## What you will do
From the line with "Image resolution: width=868 pixels, height=453" to the line with "The image size is (868, 494).", retype every line exactly, including those two, and leave out the rest of the data below.

## Entries supplied
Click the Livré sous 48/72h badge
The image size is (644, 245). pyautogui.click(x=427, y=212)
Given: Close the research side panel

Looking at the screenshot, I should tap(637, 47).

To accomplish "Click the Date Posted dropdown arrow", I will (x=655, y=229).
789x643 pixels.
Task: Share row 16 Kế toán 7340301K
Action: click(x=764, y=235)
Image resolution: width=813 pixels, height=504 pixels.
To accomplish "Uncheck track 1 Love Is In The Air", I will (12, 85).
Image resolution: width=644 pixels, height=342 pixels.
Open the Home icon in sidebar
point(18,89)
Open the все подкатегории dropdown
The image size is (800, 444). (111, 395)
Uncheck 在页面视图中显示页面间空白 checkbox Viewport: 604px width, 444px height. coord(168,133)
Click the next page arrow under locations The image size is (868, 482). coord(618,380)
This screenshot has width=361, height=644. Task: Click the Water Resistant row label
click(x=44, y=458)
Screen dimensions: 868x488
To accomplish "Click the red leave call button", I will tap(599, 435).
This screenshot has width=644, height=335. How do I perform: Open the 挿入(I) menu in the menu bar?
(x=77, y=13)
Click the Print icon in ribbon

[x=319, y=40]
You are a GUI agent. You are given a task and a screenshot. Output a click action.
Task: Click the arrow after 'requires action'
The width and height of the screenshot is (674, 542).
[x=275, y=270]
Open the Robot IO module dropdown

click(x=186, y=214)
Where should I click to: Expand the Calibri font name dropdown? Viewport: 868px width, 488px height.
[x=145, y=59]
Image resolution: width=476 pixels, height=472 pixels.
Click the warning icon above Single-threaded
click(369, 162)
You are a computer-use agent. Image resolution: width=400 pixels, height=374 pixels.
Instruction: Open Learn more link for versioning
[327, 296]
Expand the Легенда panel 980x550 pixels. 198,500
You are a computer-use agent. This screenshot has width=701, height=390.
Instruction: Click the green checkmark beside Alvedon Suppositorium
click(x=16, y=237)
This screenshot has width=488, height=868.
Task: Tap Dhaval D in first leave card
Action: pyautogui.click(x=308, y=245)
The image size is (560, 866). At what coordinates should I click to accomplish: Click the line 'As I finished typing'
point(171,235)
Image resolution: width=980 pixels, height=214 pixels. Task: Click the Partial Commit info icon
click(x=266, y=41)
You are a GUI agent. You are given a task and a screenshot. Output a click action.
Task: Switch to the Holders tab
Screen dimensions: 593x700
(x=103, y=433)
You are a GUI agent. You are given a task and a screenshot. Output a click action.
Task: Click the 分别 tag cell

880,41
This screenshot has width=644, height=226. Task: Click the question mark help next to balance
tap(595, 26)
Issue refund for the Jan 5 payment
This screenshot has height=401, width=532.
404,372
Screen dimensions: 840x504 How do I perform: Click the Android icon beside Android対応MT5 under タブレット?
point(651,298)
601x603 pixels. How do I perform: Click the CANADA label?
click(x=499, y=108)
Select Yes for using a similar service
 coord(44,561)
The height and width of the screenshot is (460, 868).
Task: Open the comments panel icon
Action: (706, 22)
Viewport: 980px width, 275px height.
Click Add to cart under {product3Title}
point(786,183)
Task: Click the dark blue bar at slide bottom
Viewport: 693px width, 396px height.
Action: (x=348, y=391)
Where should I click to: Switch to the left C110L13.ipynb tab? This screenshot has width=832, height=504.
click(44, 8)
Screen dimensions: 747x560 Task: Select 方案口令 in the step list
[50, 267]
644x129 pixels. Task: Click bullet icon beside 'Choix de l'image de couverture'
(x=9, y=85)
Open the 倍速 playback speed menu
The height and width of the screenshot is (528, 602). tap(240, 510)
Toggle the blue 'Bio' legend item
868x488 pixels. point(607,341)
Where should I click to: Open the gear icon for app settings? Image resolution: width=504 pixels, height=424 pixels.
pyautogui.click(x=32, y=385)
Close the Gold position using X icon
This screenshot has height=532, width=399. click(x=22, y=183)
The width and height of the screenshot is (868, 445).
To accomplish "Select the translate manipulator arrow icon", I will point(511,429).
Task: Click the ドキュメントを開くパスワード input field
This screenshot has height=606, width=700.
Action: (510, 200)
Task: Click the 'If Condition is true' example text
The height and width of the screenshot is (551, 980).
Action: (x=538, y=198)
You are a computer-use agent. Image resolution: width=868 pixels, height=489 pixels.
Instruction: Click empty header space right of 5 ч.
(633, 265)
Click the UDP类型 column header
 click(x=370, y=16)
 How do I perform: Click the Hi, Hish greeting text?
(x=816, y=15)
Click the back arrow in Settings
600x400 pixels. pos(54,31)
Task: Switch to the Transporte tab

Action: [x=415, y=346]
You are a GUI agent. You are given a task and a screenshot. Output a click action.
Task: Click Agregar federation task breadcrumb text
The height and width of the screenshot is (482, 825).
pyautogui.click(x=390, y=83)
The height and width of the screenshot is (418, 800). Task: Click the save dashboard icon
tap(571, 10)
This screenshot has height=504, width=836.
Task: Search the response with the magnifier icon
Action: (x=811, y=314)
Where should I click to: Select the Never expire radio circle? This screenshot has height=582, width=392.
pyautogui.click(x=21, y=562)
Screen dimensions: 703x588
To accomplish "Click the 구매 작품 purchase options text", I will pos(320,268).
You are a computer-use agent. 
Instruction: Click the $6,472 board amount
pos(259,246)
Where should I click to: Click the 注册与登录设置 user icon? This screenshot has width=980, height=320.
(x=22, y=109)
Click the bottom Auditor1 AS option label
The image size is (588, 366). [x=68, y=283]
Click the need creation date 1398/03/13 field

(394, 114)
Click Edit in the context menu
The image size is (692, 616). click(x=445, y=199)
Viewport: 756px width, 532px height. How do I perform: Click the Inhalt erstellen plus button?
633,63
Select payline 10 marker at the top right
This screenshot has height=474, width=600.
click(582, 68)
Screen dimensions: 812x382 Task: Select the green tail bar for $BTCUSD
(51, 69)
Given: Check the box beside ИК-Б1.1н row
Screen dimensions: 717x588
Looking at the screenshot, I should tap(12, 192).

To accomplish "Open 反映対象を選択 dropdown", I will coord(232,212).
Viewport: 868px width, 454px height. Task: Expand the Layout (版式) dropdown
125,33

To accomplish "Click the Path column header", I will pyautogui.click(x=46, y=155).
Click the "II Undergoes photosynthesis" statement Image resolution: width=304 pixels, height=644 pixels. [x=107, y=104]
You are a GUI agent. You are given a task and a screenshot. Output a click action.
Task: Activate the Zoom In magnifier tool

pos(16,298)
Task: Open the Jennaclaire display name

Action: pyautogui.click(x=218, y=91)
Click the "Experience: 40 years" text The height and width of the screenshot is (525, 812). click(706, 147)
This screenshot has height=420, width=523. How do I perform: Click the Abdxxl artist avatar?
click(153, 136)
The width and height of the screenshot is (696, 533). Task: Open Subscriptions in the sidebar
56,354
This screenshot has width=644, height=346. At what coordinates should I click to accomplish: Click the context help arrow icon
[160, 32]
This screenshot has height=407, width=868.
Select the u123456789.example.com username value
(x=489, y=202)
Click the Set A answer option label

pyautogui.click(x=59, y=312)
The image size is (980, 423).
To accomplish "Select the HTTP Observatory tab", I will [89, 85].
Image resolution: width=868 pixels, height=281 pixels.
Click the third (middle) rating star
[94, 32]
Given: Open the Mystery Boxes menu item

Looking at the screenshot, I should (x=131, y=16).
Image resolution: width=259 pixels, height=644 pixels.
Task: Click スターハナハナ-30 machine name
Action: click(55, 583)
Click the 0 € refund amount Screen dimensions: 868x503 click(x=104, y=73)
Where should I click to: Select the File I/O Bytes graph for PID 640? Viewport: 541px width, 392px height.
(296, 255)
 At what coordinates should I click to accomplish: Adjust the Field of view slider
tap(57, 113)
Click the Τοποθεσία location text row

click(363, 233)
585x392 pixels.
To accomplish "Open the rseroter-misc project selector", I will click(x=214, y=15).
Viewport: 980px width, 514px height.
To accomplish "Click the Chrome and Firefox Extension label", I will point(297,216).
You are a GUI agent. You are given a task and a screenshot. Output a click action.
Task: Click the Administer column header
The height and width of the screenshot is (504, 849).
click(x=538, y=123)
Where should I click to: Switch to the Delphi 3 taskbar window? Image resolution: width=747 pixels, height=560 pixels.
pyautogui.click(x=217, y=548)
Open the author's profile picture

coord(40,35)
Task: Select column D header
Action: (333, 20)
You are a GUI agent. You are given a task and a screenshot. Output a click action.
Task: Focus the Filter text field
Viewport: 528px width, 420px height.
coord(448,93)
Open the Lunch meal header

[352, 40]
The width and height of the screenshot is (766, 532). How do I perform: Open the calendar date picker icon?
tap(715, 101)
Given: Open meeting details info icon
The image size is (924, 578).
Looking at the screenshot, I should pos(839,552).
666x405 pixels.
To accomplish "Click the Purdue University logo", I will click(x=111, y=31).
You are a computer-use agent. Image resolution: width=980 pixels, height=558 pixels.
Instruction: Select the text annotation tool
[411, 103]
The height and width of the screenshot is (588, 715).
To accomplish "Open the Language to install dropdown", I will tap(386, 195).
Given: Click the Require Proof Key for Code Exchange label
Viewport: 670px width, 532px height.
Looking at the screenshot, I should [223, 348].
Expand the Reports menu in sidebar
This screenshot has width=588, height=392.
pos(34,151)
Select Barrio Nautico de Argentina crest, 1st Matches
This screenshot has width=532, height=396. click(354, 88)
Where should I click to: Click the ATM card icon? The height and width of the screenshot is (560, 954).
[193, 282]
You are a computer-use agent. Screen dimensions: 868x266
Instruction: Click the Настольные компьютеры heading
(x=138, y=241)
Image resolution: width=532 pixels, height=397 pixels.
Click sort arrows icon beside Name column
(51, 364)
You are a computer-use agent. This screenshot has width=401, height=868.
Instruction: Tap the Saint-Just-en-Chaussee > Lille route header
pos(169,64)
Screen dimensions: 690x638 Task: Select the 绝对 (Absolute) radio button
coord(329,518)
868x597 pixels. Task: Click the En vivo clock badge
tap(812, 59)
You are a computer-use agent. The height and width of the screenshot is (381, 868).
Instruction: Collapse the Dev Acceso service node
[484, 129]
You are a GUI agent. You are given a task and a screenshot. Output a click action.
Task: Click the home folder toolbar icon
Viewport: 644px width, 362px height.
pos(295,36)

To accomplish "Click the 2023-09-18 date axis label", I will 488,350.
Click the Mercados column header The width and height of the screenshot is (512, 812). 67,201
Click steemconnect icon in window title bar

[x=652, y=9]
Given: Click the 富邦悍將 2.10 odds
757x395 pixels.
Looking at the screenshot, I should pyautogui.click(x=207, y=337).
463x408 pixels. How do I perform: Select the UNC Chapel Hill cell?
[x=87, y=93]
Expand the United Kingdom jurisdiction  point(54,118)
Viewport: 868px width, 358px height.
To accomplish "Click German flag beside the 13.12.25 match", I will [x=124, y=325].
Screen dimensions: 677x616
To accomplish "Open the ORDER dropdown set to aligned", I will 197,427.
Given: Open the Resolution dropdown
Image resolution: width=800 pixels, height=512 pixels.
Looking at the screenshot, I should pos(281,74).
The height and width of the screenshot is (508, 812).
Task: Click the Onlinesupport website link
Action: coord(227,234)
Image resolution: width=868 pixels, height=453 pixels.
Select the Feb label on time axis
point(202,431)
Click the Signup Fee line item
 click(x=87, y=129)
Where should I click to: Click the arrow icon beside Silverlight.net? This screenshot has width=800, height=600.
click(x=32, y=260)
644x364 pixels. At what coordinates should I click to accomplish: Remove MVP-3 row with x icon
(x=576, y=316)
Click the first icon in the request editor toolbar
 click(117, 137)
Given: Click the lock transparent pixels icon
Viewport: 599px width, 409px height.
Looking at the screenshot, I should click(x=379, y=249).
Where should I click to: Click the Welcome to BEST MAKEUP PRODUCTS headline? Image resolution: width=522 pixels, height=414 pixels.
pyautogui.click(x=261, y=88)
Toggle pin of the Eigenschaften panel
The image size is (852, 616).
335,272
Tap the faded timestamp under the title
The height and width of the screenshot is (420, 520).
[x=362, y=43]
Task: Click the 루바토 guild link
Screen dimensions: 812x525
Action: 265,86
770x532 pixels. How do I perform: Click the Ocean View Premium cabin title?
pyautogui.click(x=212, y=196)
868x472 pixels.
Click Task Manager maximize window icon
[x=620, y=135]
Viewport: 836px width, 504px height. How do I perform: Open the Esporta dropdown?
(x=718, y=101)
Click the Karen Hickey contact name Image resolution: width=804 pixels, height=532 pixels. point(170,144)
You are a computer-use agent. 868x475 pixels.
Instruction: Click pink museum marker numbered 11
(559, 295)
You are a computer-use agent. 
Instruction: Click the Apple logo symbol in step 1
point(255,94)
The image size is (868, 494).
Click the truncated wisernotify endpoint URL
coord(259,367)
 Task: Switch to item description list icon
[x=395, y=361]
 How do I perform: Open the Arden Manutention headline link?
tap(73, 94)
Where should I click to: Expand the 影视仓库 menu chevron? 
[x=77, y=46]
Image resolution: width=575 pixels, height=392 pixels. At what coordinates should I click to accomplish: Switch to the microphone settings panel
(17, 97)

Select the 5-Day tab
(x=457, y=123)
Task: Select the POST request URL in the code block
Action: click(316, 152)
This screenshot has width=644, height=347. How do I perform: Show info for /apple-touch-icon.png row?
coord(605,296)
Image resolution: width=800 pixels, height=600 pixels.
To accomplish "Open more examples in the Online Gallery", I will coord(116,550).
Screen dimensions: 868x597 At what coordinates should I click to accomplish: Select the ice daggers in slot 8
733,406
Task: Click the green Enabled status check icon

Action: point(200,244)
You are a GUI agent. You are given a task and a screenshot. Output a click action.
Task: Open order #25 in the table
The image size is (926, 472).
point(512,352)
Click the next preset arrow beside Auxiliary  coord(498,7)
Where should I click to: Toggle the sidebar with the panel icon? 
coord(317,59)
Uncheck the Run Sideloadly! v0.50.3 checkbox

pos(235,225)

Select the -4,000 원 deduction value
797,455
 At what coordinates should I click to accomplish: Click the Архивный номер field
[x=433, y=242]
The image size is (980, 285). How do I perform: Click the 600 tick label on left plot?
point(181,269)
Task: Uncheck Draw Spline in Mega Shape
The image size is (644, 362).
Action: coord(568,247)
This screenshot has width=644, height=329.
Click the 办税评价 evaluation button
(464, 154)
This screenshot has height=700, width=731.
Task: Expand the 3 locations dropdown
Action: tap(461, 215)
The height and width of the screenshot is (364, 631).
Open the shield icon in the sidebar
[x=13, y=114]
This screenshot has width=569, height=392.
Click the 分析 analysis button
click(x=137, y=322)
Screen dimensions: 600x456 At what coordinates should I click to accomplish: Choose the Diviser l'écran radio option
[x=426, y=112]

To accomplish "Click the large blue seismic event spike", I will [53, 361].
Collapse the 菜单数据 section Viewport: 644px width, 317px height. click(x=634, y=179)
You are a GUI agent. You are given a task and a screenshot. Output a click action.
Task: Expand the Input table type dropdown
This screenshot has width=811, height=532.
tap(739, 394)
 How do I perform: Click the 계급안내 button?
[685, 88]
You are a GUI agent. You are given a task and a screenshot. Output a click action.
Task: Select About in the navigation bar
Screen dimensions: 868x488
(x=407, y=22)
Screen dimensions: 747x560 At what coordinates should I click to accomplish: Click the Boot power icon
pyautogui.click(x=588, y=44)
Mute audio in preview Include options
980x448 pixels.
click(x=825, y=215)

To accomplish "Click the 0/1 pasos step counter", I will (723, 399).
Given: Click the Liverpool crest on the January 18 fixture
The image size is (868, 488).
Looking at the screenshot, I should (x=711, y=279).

## Task response
Image resolution: width=868 pixels, height=453 pixels.
Select the Feb label on time axis
point(202,431)
Click the Signup Fee line item
 click(x=87, y=129)
Where should I click to: Click the arrow icon beside Silverlight.net? This screenshot has width=800, height=600.
click(x=32, y=260)
644x364 pixels. At what coordinates should I click to accomplish: Remove MVP-3 row with x icon
(x=576, y=316)
Click the first icon in the request editor toolbar
 click(117, 137)
Given: Click the lock transparent pixels icon
Viewport: 599px width, 409px height.
Looking at the screenshot, I should click(x=379, y=249).
Where should I click to: Click the Welcome to BEST MAKEUP PRODUCTS headline? Image resolution: width=522 pixels, height=414 pixels.
pyautogui.click(x=261, y=88)
Toggle pin of the Eigenschaften panel
The image size is (852, 616).
335,272
Tap the faded timestamp under the title
The height and width of the screenshot is (420, 520).
[x=362, y=43]
Task: Click the 루바토 guild link
Screen dimensions: 812x525
Action: 265,86
770x532 pixels. How do I perform: Click the Ocean View Premium cabin title?
pyautogui.click(x=212, y=196)
868x472 pixels.
Click Task Manager maximize window icon
[x=620, y=135]
Viewport: 836px width, 504px height. How do I perform: Open the Esporta dropdown?
(x=718, y=101)
Click the Karen Hickey contact name Image resolution: width=804 pixels, height=532 pixels. point(170,144)
You are a computer-use agent. 868x475 pixels.
Instruction: Click pink museum marker numbered 11
(559, 295)
You are a computer-use agent. 
Instruction: Click the Apple logo symbol in step 1
point(255,94)
The image size is (868, 494).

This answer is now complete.